> _Problem description_
Return every line from the one with "Task: Open the Monitor menu" through the one with "You are a computer-use agent. The image size is (1611, 996).", inclusive, exactly as it appears below.

───── Material for this task

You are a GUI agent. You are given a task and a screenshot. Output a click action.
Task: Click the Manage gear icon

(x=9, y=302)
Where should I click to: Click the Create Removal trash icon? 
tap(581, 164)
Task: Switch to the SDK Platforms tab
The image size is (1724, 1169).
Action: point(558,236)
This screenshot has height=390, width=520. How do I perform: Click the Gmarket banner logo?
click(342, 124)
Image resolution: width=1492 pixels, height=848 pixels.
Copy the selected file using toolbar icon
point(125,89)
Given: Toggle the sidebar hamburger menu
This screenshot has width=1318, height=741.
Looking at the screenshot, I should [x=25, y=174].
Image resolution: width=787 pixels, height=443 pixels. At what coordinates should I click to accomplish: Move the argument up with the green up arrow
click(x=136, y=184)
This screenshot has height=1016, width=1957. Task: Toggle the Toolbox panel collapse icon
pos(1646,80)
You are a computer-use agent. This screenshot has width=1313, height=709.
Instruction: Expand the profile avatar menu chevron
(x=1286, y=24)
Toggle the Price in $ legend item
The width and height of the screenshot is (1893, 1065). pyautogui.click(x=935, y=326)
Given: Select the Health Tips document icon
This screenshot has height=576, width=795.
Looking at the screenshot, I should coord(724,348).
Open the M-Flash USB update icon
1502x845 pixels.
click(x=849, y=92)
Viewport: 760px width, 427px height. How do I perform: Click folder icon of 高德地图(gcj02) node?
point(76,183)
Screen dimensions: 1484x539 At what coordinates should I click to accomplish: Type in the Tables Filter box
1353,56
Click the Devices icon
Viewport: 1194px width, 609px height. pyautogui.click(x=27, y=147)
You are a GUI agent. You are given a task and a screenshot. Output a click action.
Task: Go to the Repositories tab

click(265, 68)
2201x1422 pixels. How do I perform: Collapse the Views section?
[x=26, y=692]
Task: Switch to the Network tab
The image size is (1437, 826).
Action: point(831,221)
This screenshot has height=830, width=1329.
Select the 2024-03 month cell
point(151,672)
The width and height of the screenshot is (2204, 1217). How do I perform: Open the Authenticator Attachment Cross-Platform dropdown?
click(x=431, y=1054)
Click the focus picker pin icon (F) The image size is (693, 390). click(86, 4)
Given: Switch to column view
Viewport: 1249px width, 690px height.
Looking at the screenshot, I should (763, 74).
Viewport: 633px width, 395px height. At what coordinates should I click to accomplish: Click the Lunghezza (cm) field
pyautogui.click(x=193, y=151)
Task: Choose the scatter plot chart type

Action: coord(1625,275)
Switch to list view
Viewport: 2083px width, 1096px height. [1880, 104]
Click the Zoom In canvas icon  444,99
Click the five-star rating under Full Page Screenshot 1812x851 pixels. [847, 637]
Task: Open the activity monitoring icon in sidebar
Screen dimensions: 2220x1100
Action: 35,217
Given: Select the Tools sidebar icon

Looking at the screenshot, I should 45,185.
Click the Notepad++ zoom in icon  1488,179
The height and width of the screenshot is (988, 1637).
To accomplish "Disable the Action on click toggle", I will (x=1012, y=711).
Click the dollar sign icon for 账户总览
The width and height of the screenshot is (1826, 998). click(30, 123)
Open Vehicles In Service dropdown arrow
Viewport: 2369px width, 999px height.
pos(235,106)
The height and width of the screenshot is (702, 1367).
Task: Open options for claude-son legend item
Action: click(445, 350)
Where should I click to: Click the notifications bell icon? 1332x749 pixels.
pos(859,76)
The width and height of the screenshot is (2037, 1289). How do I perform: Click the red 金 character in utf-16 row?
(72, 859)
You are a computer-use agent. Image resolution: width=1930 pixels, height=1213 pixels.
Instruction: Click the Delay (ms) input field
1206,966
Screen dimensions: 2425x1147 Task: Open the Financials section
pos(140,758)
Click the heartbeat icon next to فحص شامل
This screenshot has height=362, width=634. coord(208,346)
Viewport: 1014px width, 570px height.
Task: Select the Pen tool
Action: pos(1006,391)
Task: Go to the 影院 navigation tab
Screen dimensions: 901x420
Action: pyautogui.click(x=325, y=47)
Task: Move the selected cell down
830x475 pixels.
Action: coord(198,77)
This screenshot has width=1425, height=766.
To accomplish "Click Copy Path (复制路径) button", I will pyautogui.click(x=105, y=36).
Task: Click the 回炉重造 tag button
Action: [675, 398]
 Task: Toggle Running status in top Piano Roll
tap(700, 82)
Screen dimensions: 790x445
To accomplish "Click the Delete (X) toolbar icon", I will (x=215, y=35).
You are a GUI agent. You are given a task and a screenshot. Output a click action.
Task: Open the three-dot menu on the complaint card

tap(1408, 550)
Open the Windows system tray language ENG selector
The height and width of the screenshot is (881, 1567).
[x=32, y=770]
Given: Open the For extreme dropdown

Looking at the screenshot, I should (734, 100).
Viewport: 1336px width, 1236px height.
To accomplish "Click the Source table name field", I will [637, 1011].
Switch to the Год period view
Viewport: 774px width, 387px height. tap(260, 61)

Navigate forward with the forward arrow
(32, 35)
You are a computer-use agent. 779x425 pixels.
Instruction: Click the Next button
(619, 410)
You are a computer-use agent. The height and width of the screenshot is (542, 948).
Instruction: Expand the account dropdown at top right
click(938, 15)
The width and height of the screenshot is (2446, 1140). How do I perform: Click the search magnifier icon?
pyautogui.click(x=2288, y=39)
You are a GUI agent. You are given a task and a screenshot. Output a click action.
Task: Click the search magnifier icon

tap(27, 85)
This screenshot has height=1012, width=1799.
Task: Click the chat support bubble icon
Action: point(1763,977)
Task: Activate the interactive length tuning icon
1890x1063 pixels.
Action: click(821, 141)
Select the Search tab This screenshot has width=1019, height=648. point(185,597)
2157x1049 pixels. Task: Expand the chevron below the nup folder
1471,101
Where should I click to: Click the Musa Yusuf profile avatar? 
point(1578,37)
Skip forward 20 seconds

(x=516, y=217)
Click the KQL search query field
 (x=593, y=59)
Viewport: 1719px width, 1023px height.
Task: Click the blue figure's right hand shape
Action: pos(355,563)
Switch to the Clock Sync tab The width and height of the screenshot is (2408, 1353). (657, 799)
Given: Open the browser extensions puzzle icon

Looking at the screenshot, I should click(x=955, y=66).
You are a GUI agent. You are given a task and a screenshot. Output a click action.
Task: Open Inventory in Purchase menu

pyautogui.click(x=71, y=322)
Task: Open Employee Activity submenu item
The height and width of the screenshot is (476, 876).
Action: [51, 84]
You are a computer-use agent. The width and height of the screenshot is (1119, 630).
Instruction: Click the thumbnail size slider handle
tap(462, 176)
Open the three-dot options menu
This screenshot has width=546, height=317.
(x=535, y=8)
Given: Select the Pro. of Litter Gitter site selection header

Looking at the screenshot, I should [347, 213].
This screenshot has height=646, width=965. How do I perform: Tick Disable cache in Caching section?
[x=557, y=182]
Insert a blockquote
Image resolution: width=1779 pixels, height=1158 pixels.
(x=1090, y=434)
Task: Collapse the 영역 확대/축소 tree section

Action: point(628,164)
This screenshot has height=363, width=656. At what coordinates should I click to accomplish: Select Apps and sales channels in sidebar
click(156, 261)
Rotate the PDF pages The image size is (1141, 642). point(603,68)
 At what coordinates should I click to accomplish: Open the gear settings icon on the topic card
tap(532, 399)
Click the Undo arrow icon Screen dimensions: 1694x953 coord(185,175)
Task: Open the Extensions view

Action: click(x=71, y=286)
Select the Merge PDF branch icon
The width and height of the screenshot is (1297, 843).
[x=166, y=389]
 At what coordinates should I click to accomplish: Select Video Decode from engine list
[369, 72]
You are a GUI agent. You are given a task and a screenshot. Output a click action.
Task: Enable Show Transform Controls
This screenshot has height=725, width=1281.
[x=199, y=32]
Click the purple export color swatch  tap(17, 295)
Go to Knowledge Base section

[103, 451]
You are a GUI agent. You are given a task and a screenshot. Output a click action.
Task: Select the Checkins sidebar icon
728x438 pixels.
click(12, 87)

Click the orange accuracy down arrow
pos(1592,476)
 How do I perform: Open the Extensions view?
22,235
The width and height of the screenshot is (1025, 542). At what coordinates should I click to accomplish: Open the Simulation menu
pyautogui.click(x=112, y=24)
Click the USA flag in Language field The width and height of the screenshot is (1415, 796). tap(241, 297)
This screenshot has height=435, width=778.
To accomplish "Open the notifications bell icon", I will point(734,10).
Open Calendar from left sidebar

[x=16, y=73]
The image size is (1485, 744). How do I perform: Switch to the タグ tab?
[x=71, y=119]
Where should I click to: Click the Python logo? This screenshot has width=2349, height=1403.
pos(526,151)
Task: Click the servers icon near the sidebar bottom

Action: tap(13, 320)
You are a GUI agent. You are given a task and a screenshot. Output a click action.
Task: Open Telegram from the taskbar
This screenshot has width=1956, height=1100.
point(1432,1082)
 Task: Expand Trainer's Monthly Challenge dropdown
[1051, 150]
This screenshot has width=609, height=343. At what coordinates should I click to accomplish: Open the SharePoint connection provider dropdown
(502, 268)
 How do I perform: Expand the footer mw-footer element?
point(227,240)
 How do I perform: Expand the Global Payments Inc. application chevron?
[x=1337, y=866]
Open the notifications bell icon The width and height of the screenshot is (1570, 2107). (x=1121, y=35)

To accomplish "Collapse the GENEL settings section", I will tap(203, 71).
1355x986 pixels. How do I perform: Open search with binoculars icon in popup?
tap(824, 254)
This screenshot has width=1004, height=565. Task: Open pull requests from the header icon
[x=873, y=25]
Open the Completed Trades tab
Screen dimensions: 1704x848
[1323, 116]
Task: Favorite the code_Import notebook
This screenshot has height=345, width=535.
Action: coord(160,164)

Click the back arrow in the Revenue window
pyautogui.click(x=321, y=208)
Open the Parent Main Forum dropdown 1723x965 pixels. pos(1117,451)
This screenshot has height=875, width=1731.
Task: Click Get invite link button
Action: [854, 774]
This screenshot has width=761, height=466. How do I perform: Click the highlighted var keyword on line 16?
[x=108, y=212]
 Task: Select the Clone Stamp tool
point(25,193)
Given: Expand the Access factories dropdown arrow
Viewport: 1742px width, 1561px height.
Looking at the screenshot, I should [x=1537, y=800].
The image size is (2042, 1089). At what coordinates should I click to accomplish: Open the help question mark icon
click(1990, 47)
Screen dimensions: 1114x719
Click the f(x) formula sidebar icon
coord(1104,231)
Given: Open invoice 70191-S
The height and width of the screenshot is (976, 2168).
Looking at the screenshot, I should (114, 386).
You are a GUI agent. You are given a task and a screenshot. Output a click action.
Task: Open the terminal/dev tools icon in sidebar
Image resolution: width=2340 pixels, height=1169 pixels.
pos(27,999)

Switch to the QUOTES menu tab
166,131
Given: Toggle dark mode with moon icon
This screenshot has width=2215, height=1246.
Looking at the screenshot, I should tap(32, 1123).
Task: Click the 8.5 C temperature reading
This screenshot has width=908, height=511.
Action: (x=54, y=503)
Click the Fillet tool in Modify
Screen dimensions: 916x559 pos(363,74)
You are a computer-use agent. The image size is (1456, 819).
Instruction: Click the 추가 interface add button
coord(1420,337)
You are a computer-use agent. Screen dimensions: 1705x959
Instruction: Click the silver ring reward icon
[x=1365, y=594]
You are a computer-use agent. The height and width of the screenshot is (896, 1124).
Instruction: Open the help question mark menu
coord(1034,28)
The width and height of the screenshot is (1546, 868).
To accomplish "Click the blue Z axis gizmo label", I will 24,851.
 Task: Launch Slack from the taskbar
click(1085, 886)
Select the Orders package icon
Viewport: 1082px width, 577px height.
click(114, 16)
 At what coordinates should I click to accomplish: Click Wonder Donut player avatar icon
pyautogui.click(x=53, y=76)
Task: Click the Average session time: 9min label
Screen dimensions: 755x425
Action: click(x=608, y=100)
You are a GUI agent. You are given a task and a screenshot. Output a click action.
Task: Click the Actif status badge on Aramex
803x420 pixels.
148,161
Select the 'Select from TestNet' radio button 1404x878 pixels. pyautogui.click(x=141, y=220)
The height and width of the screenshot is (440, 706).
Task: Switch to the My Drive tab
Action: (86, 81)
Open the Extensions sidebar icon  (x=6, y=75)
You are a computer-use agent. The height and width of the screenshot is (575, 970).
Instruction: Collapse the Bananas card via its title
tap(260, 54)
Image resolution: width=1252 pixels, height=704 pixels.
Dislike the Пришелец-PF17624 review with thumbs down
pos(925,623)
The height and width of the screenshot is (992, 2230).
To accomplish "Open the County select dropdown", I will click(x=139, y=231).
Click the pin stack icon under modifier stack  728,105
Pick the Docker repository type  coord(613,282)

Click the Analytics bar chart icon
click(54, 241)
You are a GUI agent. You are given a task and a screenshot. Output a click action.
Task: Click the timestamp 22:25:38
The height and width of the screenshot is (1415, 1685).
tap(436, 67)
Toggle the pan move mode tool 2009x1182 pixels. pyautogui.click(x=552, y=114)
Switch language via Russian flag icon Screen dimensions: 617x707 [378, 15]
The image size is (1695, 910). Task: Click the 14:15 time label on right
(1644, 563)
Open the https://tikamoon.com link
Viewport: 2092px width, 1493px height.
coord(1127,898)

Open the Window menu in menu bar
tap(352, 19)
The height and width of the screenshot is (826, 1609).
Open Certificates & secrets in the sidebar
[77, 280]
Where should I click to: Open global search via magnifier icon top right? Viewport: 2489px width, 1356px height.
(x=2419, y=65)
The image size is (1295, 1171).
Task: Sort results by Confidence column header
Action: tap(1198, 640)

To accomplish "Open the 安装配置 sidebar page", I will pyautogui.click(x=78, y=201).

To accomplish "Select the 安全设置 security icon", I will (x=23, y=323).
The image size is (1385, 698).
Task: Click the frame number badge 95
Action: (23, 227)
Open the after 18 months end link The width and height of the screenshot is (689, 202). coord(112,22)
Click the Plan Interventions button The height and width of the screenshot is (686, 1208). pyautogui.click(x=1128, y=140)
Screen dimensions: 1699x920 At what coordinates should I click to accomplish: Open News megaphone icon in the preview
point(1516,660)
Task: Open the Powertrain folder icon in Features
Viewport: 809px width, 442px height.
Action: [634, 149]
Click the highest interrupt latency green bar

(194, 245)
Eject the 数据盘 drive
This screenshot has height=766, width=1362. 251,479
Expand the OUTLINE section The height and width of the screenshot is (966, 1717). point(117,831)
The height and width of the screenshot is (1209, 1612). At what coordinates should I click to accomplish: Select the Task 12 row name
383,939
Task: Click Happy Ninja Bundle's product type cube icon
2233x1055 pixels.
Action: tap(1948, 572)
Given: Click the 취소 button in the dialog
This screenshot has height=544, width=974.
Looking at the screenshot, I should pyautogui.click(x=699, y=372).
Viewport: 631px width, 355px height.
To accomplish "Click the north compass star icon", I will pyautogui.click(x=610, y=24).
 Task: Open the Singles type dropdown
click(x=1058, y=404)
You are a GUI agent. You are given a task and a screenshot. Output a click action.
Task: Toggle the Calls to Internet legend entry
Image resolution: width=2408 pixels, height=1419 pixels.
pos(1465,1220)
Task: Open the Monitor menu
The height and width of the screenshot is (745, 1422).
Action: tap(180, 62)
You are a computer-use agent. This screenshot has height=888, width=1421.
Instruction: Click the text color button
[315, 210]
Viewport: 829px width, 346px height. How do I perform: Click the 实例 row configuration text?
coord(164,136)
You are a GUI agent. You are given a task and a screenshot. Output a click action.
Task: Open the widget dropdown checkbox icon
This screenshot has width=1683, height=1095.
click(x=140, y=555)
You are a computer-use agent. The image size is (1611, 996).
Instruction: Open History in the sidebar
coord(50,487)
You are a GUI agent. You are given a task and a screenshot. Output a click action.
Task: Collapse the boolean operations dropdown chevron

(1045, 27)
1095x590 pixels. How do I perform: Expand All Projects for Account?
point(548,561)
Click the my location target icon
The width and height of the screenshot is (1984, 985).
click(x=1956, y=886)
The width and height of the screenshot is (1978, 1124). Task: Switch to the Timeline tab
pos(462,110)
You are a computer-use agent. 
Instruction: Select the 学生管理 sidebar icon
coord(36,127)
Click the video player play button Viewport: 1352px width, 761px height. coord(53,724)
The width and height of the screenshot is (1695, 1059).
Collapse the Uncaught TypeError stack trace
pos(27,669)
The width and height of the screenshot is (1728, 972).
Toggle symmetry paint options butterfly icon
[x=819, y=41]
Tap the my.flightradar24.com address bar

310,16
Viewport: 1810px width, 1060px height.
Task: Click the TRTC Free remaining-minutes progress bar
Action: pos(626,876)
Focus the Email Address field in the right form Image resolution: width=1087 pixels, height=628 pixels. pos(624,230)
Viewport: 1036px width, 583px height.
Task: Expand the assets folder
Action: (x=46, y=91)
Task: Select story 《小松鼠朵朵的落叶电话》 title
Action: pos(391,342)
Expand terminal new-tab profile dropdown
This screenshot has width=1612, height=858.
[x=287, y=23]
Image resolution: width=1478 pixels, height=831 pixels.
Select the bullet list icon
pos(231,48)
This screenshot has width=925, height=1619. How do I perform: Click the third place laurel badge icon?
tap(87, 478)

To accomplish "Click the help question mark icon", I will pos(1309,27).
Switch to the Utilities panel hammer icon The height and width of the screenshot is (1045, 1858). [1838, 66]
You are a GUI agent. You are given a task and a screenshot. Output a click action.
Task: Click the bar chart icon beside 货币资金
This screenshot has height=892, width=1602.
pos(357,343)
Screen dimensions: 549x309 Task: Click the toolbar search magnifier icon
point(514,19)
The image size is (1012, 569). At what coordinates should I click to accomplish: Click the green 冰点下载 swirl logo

──────────

> _Answer box_
Task: Open the Monitor menu
The height and width of the screenshot is (745, 1422).
Action: tap(180, 62)
You are a computer-use agent. This screenshot has height=888, width=1421.
Instruction: Click the text color button
[315, 210]
Viewport: 829px width, 346px height. How do I perform: Click the 实例 row configuration text?
coord(164,136)
You are a GUI agent. You are given a task and a screenshot. Output a click action.
Task: Open the widget dropdown checkbox icon
This screenshot has width=1683, height=1095.
click(x=140, y=555)
You are a computer-use agent. The image size is (1611, 996).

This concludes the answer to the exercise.